A common enzyme connects Notch signaling and Alzheimer's disease

  1. Raphael Kopan1 and
  2. Alison Goate
  1. Department of Pharmacology and Molecular Biology, Departments of Psychiatry and Genetics, Washington University School of Medicine, St. Louis, Missouri 63110, USA

This extract was created in the absence of an abstract.

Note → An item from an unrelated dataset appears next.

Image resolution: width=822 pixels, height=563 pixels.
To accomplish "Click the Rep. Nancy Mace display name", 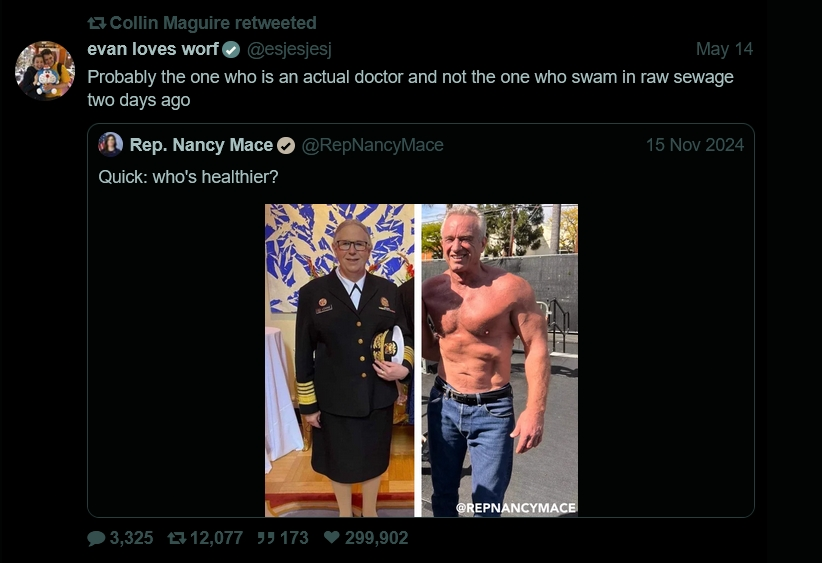I will point(201,145).
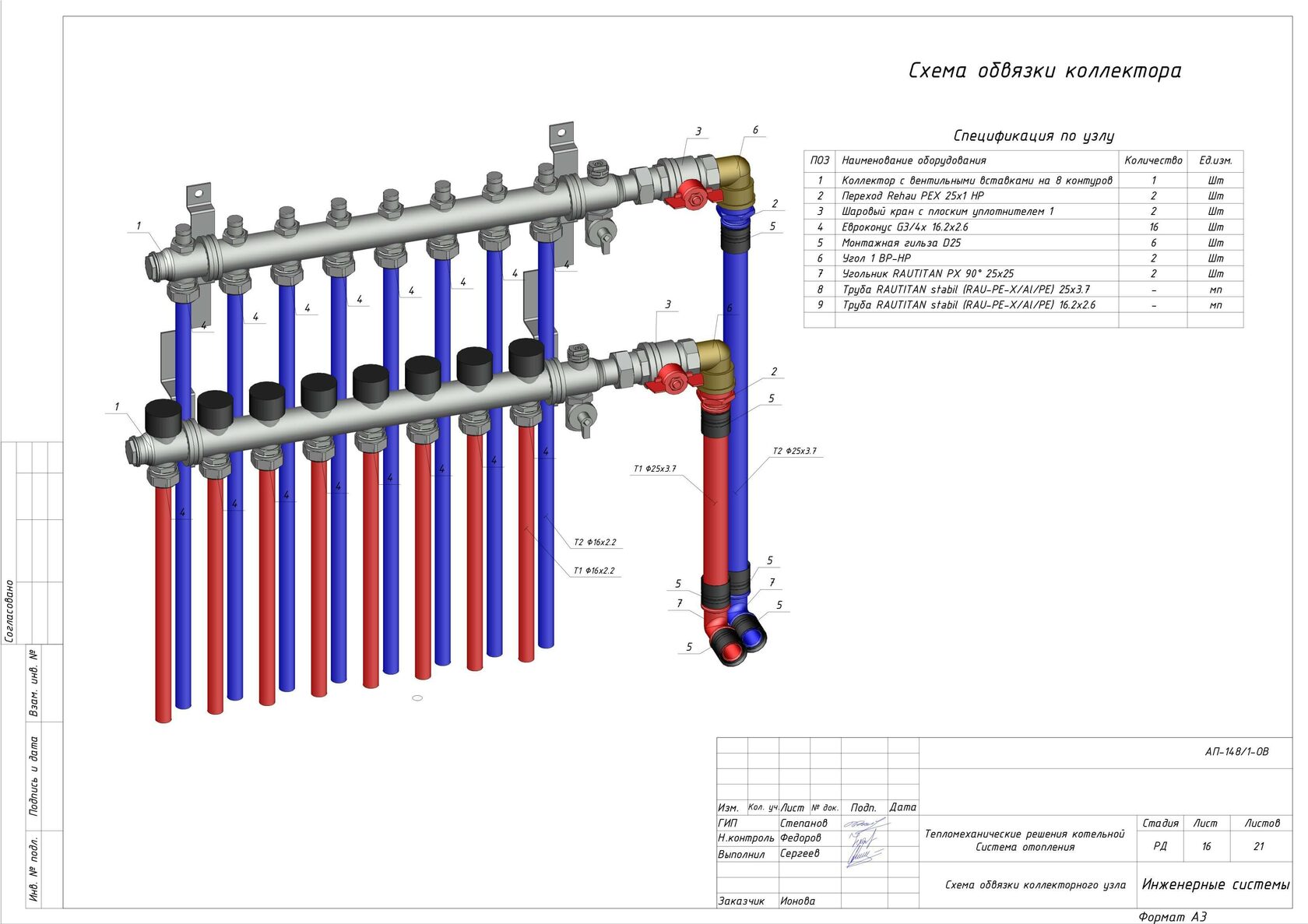Select the 'Спецификация по узлу' table heading
This screenshot has height=924, width=1308.
(x=1033, y=136)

Biology in its broadest sense is a multifaceted endeavor aimed at solving a puzzle with a finite, but extremely large, number of pieces. Often it is hard to predict how wide the gap separating two individual bits of knowledge within the larger picture would be. Therefore, when researchers working in diverse fields simultaneously realize that their fragments of the puzzle fit together, what appeared as an insurmountable distance is bridged rapidly as the remaining pieces are fitted into place. Several studies published recently by developmental biologists, neuroscientists, and researchers who are interested in the identification of therapeutic targets and treatments for Alzheimer's disease (AD) have tied together diverse phenomena into one coherent paradigm. As a result, a new signal transduction paradigm has emerged (Brown et al. 2000; Mumm et al. 2000) that is shared by Notch, lipid-sensing mechanisms in the cell, possibly the unfolded protein response (UPR), and a proteolytic pathway that is central to the pathogenesis of AD. The culmination of these observations is four papers that were published this summer that provide compelling evidence for the existence of a novel class of enzymes (Esler et al. 2000; Li et al. 2000a,b; Seiffert et al. 2000). These enzymes are polytopic membrane proteins that are capable of catalyzing the intramembranous hydrolysis of a peptide bond. The founding members of this class of proteases are the presenilin proteins (PS).

PS are conserved proteins

PS are found primarily within intracellular membranes, including the endoplasmic reticulum (ER) and the trans-Golgi network as well as the plasma membrane (Selkoe 1998; Ray et al. 1999a). PS are also expressed in most cell types throughout development. In mammals there are two PS genes, referred to as PS1 and PS2, that share 65% identity. The spatial patterns of expression of PS1 and PS2 are …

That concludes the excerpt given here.